[Problem description] Rewrite all of the items below, renaming "GUI agent" to "screen agent" everywhere it occurs and leaving everything else unchanged.

-- Begin Data for this task --

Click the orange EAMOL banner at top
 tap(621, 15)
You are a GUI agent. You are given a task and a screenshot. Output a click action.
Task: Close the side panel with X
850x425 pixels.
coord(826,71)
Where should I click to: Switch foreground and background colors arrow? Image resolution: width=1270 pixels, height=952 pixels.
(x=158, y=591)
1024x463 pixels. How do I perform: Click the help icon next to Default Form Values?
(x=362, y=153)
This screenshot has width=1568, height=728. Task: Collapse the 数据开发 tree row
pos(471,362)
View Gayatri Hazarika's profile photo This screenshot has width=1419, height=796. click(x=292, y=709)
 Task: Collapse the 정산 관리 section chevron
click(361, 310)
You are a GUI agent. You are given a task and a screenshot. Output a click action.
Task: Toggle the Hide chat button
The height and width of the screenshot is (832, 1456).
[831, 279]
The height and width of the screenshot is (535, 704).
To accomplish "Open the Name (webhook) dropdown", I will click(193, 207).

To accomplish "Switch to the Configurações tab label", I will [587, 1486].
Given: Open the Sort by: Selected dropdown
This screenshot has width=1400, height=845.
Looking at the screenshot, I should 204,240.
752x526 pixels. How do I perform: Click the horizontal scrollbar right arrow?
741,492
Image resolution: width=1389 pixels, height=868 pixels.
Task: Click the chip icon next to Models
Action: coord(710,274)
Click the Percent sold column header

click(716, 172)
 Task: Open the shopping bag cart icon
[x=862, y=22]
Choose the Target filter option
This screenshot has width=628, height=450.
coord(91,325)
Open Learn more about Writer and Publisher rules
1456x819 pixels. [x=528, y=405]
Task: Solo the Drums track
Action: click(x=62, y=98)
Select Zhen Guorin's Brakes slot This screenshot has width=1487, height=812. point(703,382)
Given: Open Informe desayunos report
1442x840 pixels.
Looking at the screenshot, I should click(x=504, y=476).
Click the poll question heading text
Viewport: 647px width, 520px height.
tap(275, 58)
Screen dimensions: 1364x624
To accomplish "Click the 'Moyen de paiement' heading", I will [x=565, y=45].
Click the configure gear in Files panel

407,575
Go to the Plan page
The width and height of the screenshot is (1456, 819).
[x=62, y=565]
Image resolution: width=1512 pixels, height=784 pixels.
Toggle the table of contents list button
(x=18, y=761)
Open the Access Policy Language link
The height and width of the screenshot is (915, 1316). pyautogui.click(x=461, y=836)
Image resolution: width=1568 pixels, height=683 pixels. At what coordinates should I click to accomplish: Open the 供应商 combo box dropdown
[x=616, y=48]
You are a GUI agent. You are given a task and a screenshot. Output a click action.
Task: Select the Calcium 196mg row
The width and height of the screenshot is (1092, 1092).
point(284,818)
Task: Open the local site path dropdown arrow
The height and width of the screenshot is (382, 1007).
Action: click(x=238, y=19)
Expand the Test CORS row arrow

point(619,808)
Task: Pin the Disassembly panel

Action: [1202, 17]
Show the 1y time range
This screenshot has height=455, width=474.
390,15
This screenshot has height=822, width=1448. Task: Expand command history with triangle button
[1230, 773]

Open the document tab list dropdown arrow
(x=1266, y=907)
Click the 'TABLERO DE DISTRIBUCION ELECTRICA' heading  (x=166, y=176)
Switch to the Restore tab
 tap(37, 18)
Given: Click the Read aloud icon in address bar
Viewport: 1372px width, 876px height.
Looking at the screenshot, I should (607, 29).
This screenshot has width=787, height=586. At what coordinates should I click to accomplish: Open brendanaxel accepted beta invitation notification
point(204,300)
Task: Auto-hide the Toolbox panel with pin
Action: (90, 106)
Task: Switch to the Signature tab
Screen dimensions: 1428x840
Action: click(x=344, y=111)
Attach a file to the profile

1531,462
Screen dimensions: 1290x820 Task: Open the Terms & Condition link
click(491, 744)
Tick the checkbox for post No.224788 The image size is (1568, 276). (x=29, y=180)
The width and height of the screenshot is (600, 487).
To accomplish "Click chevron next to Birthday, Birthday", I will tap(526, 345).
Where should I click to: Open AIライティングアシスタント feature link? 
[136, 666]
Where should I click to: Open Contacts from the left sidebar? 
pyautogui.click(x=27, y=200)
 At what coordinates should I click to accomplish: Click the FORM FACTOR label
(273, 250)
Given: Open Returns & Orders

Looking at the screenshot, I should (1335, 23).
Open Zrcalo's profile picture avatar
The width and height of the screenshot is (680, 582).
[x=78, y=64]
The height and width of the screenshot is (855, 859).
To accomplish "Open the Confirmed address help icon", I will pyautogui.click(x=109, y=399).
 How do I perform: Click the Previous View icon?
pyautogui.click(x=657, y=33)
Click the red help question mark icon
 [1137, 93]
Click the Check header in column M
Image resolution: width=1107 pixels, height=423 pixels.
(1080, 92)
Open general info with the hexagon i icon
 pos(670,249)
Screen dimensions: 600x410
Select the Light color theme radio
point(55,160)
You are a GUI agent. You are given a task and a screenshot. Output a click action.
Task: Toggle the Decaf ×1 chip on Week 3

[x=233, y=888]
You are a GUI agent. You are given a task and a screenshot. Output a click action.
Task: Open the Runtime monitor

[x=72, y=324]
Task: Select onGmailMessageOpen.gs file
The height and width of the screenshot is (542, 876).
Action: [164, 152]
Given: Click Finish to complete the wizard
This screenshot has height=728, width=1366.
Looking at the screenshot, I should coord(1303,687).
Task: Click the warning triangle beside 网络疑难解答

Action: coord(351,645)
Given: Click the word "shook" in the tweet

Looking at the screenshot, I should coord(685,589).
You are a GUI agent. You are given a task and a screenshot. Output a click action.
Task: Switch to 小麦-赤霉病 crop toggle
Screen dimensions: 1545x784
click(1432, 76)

-- End Data for this task --

[Expected answer]
Click the orange EAMOL banner at top
 tap(621, 15)
You are a screen agent. You are given a task and a screenshot. Output a click action.
Task: Close the side panel with X
850x425 pixels.
coord(826,71)
Where should I click to: Switch foreground and background colors arrow? Image resolution: width=1270 pixels, height=952 pixels.
(x=158, y=591)
1024x463 pixels. How do I perform: Click the help icon next to Default Form Values?
(x=362, y=153)
This screenshot has width=1568, height=728. Task: Collapse the 数据开发 tree row
pos(471,362)
View Gayatri Hazarika's profile photo This screenshot has width=1419, height=796. click(x=292, y=709)
 Task: Collapse the 정산 관리 section chevron
click(361, 310)
You are a screen agent. You are given a task and a screenshot. Output a click action.
Task: Toggle the Hide chat button
The height and width of the screenshot is (832, 1456).
[831, 279]
The height and width of the screenshot is (535, 704).
To accomplish "Open the Name (webhook) dropdown", I will click(193, 207).

To accomplish "Switch to the Configurações tab label", I will [587, 1486].
Given: Open the Sort by: Selected dropdown
This screenshot has width=1400, height=845.
Looking at the screenshot, I should 204,240.
752x526 pixels. How do I perform: Click the horizontal scrollbar right arrow?
741,492
Image resolution: width=1389 pixels, height=868 pixels.
Task: Click the chip icon next to Models
Action: coord(710,274)
Click the Percent sold column header

click(716, 172)
 Task: Open the shopping bag cart icon
[x=862, y=22]
Choose the Target filter option
This screenshot has width=628, height=450.
coord(91,325)
Open Learn more about Writer and Publisher rules
1456x819 pixels. [x=528, y=405]
Task: Solo the Drums track
Action: click(x=62, y=98)
Select Zhen Guorin's Brakes slot This screenshot has width=1487, height=812. point(703,382)
Given: Open Informe desayunos report
1442x840 pixels.
Looking at the screenshot, I should click(x=504, y=476).
Click the poll question heading text
Viewport: 647px width, 520px height.
tap(275, 58)
Screen dimensions: 1364x624
To accomplish "Click the 'Moyen de paiement' heading", I will [x=565, y=45].
Click the configure gear in Files panel

407,575
Go to the Plan page
The width and height of the screenshot is (1456, 819).
[x=62, y=565]
Image resolution: width=1512 pixels, height=784 pixels.
Toggle the table of contents list button
(x=18, y=761)
Open the Access Policy Language link
The height and width of the screenshot is (915, 1316). pyautogui.click(x=461, y=836)
Image resolution: width=1568 pixels, height=683 pixels. At what coordinates should I click to accomplish: Open the 供应商 combo box dropdown
[x=616, y=48]
You are a screen agent. You are given a task and a screenshot. Output a click action.
Task: Select the Calcium 196mg row
The width and height of the screenshot is (1092, 1092).
point(284,818)
Task: Open the local site path dropdown arrow
The height and width of the screenshot is (382, 1007).
Action: click(x=238, y=19)
Expand the Test CORS row arrow

point(619,808)
Task: Pin the Disassembly panel

Action: [1202, 17]
Show the 1y time range
This screenshot has height=455, width=474.
390,15
This screenshot has height=822, width=1448. Task: Expand command history with triangle button
[1230, 773]

Open the document tab list dropdown arrow
(x=1266, y=907)
Click the 'TABLERO DE DISTRIBUCION ELECTRICA' heading  (x=166, y=176)
Switch to the Restore tab
 tap(37, 18)
Given: Click the Read aloud icon in address bar
Viewport: 1372px width, 876px height.
Looking at the screenshot, I should (607, 29).
This screenshot has width=787, height=586. At what coordinates should I click to accomplish: Open brendanaxel accepted beta invitation notification
point(204,300)
Task: Auto-hide the Toolbox panel with pin
Action: (90, 106)
Task: Switch to the Signature tab
Screen dimensions: 1428x840
Action: click(x=344, y=111)
Attach a file to the profile

1531,462
Screen dimensions: 1290x820 Task: Open the Terms & Condition link
click(491, 744)
Tick the checkbox for post No.224788 The image size is (1568, 276). (x=29, y=180)
The width and height of the screenshot is (600, 487).
To accomplish "Click chevron next to Birthday, Birthday", I will tap(526, 345).
Where should I click to: Open AIライティングアシスタント feature link? 
[136, 666]
Where should I click to: Open Contacts from the left sidebar? 
pyautogui.click(x=27, y=200)
 At what coordinates should I click to accomplish: Click the FORM FACTOR label
(273, 250)
Given: Open Returns & Orders

Looking at the screenshot, I should (1335, 23).
Open Zrcalo's profile picture avatar
The width and height of the screenshot is (680, 582).
[x=78, y=64]
The height and width of the screenshot is (855, 859).
To accomplish "Open the Confirmed address help icon", I will pyautogui.click(x=109, y=399).
 How do I perform: Click the Previous View icon?
pyautogui.click(x=657, y=33)
Click the red help question mark icon
 [1137, 93]
Click the Check header in column M
Image resolution: width=1107 pixels, height=423 pixels.
(1080, 92)
Open general info with the hexagon i icon
 pos(670,249)
Screen dimensions: 600x410
Select the Light color theme radio
point(55,160)
You are a screen agent. You are given a task and a screenshot. Output a click action.
Task: Toggle the Decaf ×1 chip on Week 3

[x=233, y=888]
You are a screen agent. You are given a task and a screenshot. Output a click action.
Task: Open the Runtime monitor

[x=72, y=324]
Task: Select onGmailMessageOpen.gs file
The height and width of the screenshot is (542, 876).
Action: [164, 152]
Given: Click Finish to complete the wizard
This screenshot has height=728, width=1366.
Looking at the screenshot, I should coord(1303,687).
Task: Click the warning triangle beside 网络疑难解答

Action: coord(351,645)
Given: Click the word "shook" in the tweet

Looking at the screenshot, I should coord(685,589).
You are a screen agent. You are given a task and a screenshot. Output a click action.
Task: Switch to 小麦-赤霉病 crop toggle
Screen dimensions: 1545x784
click(1432, 76)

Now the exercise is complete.